Hundreds of colleges and universities have spent millions of dollars on "emergency notification systems", which now include text message and email alerts, as well as sirens on campus to alert people on campus to "significant threats to the campus community".  And, apparently, the latest department of Education rules under the Clery Act require them to have some sort of notification system. Most high schools, however, don't have such systems, except the time-honored public address system, and the ole fire alarm. While better than nothing, these systems largely ignore the 800 pound gorilla in the room: the Secret Service study of school shootings (though somewhat dated now), estimates the vast majority are over in 2-4 minutes. The actual Columbine shooting of others was over in less than 15 minutes, though it took some time later for them to decide to kill themselves. Those involved, police, students, etc., thought it went on much longer, because no one at the time new that the cowards had already killed themselves. Police are now trained to respond immediately, as soon as practical, to get into the school (or wherever) to try to stop the shooting. Usually, it will already be too late.

By the way, Columbine High School did have an on site "School Resource Officer", an armed, unifomed police officer on duty at the school, but he was driven away from the school, along with another colleague, by the heavily armed students.

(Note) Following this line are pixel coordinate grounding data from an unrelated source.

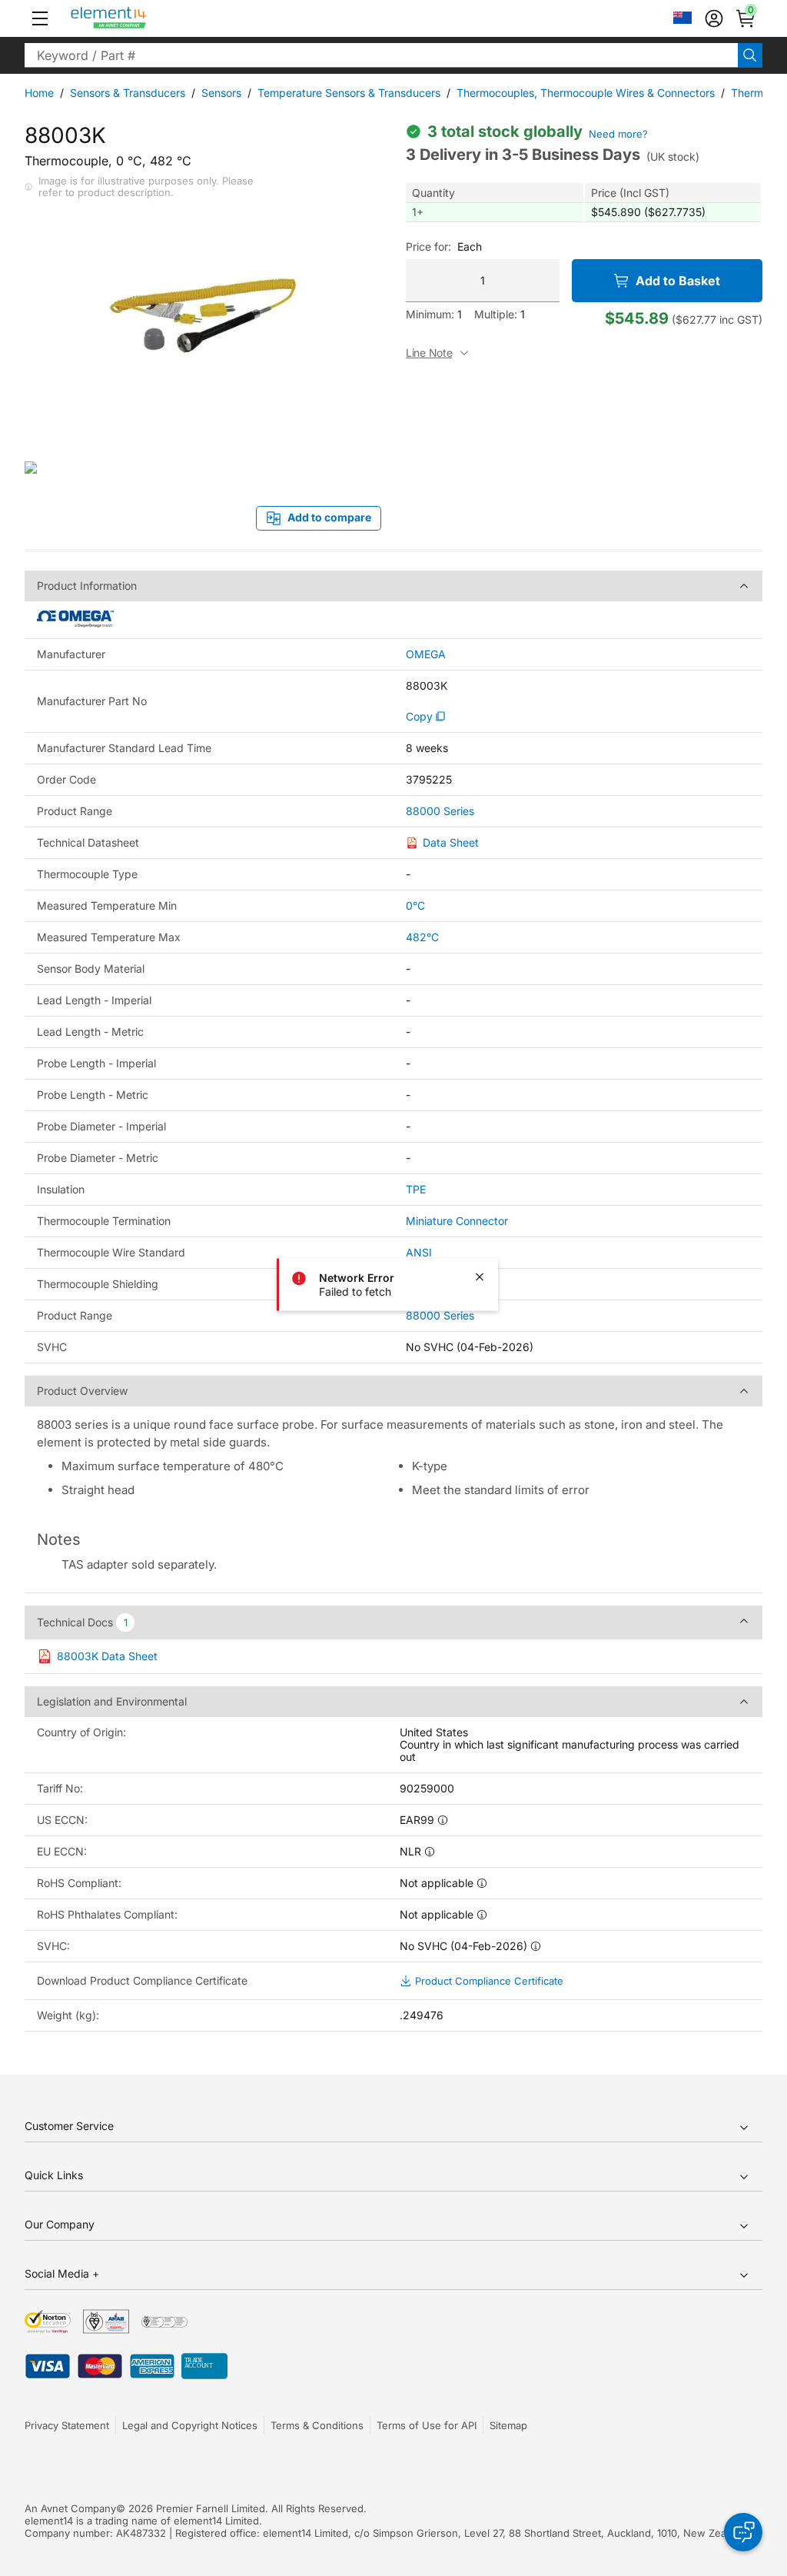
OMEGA (426, 654)
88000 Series (440, 811)
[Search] (750, 55)
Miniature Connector (457, 1220)
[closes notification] (479, 1277)
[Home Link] (137, 18)
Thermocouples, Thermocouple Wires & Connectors (586, 92)
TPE (416, 1189)
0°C (415, 905)
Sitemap (508, 2425)
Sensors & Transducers (127, 92)
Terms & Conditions (317, 2425)
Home (39, 92)
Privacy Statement (67, 2425)
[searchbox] (381, 55)
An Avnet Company (70, 2508)
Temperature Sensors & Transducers (348, 92)
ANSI (419, 1252)
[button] (40, 18)
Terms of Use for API (427, 2425)
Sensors (221, 92)
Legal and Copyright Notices (189, 2425)
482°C (422, 937)
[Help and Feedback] (743, 2532)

Many schools and colleges are trying to create "threat assessment teams" for figuring out what to do with loony students who scare others. This is the only real answer: to separate disturbed and distressed students from the rest of the campus, at least temporarily, to find out more about them, and to try to learn if they have firearms, if possible. And to have a way for students to alert campus authorities to potentially dangerous folks. [Of course, none of that worked at Virginia Tech, where teachers repeatedly tried to get help for future gunman Cho, but he kept falling thru the cracks, since VT, like most schools then-and probably now-do not have the mechanisms to deal with people like him.]